British radio broadcaster (born 1948)

Allan Beswick (born 8 October 1948 in Warrington, Lancashire) is a retired radio broadcaster who is best known for his popular phone-in programmes on BBC Radio Manchester, BBC Radio Merseyside, BBC Radio Lancashire and Red Rose Radio.

Before starting his late-night phone show on the BBC, Beswick presented the breakfast show on BBC Radio Manchester.

==Career==
Prior to becoming a radio presenter, Beswick worked as a soldier, a bus driver, a driving instructor and a mental health nurse and for the Citizen's Advice Bureau; during his time at the C.A.B. he began to appear as a guest on Dave Lincoln and Friends, a programme on Radio City in Liverpool.

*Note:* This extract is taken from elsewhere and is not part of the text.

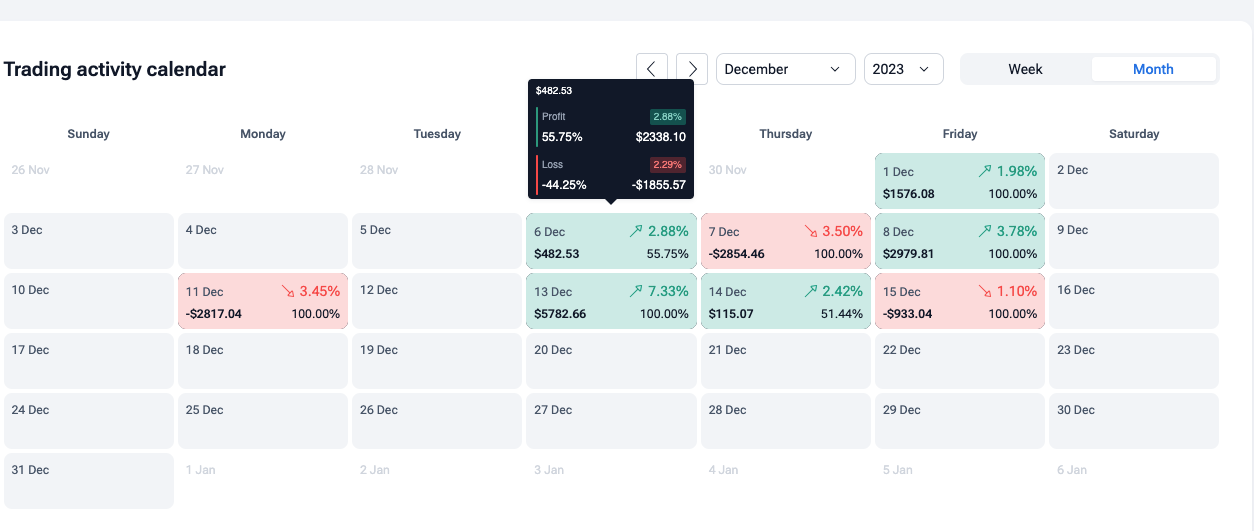Click the down-trend arrow on 7 Dec
The image size is (1254, 531).
811,231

In the early to late eighties, he worked for Lancashire station Red Rose Radio where he initially presented an afternoon show which won him a Sony national radio award. He then presented a late-night phone-in The Allan Beswick Late Night Show. which drew listeners and controversy in nearly equal measure. His listening figures for this late night slot often drew audiences equal to those of many radio stations breakfast shows. The overall 'audience reach' of the programme drew in the region of 100,000 listeners per night, but a total listenership across the North West, West Yorkshire and North Wales often approached 500,000 listeners.

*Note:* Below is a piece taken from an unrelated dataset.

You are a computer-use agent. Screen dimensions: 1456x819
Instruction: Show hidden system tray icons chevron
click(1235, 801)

The show 'or programme' as he referred to it, drew comparisons with similar northern based late night phone in shows with James Whale at Red Rose Radio's sister station Radio Aire in Leeds, James H Reeve and James Stannage at Piccadilly Radio in Manchester.

During his time at Red Rose Radio, Beswick also hosted a Sunday morning call in game show called 'It's Your Turn.' His assistant was credited as Wobbly Warren. Allan occasionally took his show to live venues throughout the Red Rose area, mainly in Lancashire and on Merseyside.

An on-air incident led to his being banned for a period by the Independent Broadcasting Authority for being abusive to a caller. Red Rose held a ballot to see if he should be re-instated, which he subsequently was. This second coming lasted about a year. He soon moved to BBC Radio Manchester where he presented a lunchtime show, the morning show and later the breakfast show, moving back to his familiar late night spot in early 2015. In April 2007 a humorous comment Beswick made about the death of Alan Ball on a lunchtime broadcast drew complaints, resulting in an apology both from the BBC and Beswick himself.

Beswick has also worked on Metro Radio in the North East of England and BBC Radio 5 Live, presenting late night sporadically in the early part of the last decade, and on television, including a slot as presenter of "Beswick's Beat", a local current affairs segment on North West Tonight.

In November 2008, Beswick presented Salt City, a documentary about Winsford Mine, on BBC Radio 4.

On 2 February 2015, Allan took over the networked late show on both BBC Radio Manchester and BBC Radio Lancashire.

Beswick was on air during the Manchester Arena bombing on 22 May 2017, taking calls from eyewitnesses; the show was specially extended until 5am.

In May 2021, it was announced that Beswick's late show would be moving to weekends only. In addition to BBC stations Radio Lancashire and Manchester, the new show also airs on Radio Merseyside. Beswick presented his last programme on the three stations in the early hours of the morning on 8 October 2023, during which he also announced his retirement from radio broadcasting.

Beswick has previously hosted ‘an evening with’ tour, sharing stories from his broadcasting career.